Carlyle Capital joins a number of funds that have run into trouble this year 
after banks hit by write-downs on assets backed by subprime mortgages started 
to call in loans or asked for better collateral.

Among the funds that are struggling, Peloton Partners, a hedge fund in London 
run by former Goldman Sachs partners, was forced to liquidate its largest funds 
last month. Thornburg Mortgage, a major American lender, also ran into trouble 
after it failed to meet some margin calls, and Drake Management in New York 
said that it might shut its largest hedge fund.

Some investors say they believe that attempts by central bankers to inject 
funds into the banking system may not be enough to revive markets.

"It's a confidence issue," said Irfan Younus, a banking analyst at NCB 
Stockbrokers. "People are still nervous and banks are reluctant to lend more 
because they're in the process of deleveraging."
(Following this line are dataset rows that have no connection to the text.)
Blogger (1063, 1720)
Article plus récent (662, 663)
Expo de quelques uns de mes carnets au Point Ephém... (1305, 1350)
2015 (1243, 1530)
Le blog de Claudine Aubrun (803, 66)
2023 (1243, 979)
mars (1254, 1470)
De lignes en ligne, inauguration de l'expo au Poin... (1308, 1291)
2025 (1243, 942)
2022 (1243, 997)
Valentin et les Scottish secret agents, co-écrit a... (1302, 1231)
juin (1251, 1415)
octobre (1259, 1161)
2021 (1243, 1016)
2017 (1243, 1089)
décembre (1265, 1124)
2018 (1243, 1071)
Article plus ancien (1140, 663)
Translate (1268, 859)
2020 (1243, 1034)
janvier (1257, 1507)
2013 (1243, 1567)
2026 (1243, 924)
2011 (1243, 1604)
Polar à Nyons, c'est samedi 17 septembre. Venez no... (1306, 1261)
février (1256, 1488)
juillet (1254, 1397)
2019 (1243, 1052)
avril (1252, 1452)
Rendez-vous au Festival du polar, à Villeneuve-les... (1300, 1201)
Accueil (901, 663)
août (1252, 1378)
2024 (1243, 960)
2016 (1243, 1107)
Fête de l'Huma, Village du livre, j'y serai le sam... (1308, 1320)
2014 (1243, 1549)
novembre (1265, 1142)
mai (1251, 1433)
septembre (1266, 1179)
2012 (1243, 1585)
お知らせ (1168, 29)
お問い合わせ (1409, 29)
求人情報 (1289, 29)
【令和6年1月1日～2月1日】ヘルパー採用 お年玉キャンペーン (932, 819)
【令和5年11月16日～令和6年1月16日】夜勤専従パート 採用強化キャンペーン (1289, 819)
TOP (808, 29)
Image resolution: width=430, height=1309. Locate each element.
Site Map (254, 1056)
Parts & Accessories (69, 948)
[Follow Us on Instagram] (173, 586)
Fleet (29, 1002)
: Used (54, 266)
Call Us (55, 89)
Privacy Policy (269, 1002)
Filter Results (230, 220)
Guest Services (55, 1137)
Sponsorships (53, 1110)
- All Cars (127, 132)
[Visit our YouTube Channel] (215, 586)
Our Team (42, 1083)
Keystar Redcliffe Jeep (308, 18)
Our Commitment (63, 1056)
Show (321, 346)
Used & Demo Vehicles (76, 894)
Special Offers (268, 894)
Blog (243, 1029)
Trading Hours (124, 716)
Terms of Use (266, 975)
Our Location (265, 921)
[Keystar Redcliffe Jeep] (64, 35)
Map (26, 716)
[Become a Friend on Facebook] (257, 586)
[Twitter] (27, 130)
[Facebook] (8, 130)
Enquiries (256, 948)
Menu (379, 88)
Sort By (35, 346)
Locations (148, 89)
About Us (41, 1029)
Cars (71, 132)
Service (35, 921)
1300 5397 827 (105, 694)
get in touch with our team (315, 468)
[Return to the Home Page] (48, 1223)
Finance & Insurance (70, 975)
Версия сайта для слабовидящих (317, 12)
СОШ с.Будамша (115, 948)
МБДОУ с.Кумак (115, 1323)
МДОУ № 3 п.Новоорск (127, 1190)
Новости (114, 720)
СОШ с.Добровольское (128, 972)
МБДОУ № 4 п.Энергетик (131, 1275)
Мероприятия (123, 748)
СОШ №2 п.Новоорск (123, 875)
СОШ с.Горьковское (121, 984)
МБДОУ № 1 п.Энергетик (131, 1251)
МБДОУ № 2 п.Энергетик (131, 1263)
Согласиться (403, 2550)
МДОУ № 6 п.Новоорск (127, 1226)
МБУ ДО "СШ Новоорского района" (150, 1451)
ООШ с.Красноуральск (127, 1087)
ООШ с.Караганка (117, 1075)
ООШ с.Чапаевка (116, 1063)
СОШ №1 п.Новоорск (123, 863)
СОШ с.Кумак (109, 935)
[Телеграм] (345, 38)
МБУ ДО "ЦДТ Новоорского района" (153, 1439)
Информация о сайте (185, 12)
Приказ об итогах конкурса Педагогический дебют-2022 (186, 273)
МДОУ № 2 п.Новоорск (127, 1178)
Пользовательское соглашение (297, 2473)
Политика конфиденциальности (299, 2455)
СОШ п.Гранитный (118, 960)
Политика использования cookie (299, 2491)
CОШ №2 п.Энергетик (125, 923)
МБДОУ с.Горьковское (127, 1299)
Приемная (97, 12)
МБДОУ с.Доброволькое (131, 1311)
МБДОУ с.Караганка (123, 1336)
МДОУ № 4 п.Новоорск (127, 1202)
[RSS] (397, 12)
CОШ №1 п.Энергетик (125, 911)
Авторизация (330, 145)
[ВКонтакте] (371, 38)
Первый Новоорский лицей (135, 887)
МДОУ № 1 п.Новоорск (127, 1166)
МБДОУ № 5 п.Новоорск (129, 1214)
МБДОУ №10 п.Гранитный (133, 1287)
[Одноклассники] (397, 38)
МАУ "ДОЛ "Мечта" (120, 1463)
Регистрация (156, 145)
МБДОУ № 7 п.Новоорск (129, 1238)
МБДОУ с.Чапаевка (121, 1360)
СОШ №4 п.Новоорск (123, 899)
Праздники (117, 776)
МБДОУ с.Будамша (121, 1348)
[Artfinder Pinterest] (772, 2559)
Last month, Carlyle Capital was managing $21.7 billion in assets - mostly 
triple-A rated mortgage debt issued by Freddie Mac and Fannie Mae. Like many of 
its peers, it had leveraged itself aggressively, borrowing $31 for each dollar 
of equity, according to its annual report. Lenders include Deutsche Bank, Bear 
Stearns, Merrill Lynch and JPMorgan Chase.

As those investments lost value and banks worried about their debt exposure, 
creditors demanded that Carlyle Capital put up more and more funds as 
collateral for the loans. A $150 million credit line from its parent, the 
Carlyle Group, was not enough to keep it out of trouble.

By Wednesday, it had defaulted on about $16.6 billion of debt and some lenders 
started to liquidate assets.

Talks to halt liquidations and revive the fund's finances failed late Wednesday 
after the value of collateral declined further, prompting an additional $97.5 
million in margin calls.

The fund's shares, which were first offered in July 2007 and are traded on the 
Amsterdam Stock Exchange, are now worth 43 cents each, compared with $19 when 
they started trading last summer. They have dropped more than 90 percent since 
the company's problems became public last week.

In a statement on Wednesday, the Carlyle Group stressed that it had not 
purchased any of Carlyle Capital's securities and was linked to the fund only 
by name, the credit line and the fact that about 15 percent of the fund's 
securities are owned by Carlyle Group employees.

The fund is run by John Stomber, a managing director at the Carlyle Group and a 
former executive at Cerberus Capital Management.